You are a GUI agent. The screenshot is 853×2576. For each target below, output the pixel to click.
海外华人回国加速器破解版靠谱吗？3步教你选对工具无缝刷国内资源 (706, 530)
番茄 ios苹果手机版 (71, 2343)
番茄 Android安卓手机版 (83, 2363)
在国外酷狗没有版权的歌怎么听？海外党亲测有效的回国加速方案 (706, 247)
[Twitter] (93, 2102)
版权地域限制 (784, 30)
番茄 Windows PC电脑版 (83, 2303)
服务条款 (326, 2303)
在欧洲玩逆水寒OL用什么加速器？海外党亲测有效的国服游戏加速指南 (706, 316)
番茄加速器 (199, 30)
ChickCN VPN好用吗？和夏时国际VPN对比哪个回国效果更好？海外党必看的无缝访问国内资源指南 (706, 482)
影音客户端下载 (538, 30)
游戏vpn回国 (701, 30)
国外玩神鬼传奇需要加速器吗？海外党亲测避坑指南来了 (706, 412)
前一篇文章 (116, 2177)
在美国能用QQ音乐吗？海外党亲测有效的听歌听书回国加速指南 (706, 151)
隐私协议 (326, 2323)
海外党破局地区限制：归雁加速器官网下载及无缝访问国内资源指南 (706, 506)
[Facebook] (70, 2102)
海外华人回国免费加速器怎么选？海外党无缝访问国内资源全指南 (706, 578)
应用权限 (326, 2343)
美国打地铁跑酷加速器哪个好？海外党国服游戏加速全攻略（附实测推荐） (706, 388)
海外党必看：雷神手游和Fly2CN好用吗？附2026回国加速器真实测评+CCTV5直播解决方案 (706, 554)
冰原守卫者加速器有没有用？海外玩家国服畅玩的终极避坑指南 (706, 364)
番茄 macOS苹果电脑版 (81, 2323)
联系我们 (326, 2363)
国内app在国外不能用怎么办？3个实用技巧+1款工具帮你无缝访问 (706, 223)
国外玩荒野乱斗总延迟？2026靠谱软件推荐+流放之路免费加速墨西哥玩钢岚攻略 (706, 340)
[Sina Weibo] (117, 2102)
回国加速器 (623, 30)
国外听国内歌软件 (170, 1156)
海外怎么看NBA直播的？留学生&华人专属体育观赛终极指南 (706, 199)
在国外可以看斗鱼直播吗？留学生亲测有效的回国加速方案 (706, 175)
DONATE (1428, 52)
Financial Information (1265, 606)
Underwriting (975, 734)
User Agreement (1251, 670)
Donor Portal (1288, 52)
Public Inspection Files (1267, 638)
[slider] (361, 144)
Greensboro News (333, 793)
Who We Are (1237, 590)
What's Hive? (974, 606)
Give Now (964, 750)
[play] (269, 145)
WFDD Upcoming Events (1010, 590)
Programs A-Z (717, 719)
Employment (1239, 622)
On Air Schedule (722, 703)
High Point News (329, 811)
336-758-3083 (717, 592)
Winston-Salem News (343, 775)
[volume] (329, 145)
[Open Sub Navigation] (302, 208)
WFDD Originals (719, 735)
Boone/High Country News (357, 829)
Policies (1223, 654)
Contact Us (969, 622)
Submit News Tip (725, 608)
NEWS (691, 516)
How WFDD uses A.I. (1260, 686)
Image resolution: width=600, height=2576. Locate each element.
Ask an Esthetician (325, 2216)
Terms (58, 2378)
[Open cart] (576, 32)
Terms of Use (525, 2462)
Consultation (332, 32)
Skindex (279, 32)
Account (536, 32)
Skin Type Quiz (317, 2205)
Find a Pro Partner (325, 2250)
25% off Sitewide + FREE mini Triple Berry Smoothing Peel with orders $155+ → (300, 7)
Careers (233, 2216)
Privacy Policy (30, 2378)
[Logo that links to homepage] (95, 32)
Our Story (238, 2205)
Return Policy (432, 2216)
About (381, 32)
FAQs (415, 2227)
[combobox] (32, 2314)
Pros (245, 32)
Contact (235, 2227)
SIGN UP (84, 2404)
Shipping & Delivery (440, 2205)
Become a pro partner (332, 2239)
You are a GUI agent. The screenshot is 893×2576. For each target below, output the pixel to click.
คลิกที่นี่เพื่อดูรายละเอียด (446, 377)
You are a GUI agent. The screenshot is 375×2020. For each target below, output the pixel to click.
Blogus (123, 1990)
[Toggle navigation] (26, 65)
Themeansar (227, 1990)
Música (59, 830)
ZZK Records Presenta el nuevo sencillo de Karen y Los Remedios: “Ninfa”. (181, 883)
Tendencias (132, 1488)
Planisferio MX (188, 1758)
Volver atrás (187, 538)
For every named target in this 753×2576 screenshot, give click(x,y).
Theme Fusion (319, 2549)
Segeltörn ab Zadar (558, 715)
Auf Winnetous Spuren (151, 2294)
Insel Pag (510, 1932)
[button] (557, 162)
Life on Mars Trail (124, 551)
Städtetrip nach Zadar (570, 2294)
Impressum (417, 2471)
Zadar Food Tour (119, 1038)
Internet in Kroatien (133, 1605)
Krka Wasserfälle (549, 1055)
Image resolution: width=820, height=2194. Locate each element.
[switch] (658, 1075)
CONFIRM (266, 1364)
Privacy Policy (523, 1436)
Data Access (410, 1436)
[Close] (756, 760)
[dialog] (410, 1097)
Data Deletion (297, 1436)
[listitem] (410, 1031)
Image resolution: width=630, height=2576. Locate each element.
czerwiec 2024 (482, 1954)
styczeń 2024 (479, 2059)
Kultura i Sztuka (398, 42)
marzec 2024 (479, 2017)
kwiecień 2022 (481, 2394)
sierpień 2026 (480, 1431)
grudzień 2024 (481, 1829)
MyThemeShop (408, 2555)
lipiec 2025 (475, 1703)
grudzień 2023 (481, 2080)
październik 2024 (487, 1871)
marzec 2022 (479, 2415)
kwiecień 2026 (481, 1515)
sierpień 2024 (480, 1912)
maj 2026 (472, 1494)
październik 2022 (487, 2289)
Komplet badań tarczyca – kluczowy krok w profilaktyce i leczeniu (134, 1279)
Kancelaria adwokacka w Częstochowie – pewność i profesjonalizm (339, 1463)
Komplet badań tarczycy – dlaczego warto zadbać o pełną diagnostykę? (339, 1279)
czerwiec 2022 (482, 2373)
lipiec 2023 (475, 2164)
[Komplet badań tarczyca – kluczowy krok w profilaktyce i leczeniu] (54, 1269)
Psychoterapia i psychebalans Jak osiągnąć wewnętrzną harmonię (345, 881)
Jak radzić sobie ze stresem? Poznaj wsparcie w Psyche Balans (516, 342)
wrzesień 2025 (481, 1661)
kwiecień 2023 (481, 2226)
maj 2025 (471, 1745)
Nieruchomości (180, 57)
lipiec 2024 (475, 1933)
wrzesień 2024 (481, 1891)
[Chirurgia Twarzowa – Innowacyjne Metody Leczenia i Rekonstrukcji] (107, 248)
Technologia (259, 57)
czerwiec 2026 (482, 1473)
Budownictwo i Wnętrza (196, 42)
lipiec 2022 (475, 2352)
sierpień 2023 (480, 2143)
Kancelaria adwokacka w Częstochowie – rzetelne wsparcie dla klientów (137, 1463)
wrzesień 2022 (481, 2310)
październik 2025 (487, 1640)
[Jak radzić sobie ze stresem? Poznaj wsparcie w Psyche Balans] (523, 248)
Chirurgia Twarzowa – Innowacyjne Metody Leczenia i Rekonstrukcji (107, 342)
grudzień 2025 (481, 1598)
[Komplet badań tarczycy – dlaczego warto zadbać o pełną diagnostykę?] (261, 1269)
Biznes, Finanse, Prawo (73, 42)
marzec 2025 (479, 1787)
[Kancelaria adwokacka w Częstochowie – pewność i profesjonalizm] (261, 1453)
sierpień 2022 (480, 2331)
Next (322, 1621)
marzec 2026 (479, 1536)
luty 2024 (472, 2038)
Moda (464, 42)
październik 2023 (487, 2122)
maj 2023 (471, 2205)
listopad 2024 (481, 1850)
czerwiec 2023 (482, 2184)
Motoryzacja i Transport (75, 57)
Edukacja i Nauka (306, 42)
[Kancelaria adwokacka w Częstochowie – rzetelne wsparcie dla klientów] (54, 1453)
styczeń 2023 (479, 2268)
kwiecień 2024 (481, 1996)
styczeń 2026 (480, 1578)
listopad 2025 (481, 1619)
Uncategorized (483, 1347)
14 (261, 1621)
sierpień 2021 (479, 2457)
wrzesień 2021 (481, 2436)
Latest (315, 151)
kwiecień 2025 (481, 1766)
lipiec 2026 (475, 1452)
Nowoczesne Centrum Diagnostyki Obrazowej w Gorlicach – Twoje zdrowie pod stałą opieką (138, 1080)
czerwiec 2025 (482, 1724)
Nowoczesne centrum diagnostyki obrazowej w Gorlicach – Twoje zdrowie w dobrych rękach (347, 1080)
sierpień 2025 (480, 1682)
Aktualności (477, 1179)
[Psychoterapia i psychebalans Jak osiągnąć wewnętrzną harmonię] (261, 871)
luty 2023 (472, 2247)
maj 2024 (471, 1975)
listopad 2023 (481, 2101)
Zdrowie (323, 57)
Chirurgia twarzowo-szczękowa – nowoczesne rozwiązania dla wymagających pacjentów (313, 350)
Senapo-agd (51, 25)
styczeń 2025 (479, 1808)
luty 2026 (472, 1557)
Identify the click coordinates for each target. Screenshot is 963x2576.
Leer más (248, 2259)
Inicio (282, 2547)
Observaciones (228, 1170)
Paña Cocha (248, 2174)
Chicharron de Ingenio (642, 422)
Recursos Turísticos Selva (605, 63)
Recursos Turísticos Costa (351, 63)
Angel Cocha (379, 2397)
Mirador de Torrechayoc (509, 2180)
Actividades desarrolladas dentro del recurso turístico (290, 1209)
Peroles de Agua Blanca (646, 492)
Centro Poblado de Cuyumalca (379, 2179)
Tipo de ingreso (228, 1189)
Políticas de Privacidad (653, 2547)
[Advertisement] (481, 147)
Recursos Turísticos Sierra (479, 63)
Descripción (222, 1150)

Aim of the task -> Print, without alteration, only the lines above between the one holding "14 (261, 1621)" and the one holding "Aktualności (477, 1179)", inclusive.

Written response ->
14 (261, 1621)
sierpień 2021 (479, 2457)
wrzesień 2021 (481, 2436)
Latest (315, 151)
kwiecień 2025 (481, 1766)
lipiec 2026 (475, 1452)
Nowoczesne Centrum Diagnostyki Obrazowej w Gorlicach – Twoje zdrowie pod stałą opieką (138, 1080)
czerwiec 2025 (482, 1724)
Nowoczesne centrum diagnostyki obrazowej w Gorlicach – Twoje zdrowie w dobrych rękach (347, 1080)
sierpień 2025 (480, 1682)
Aktualności (477, 1179)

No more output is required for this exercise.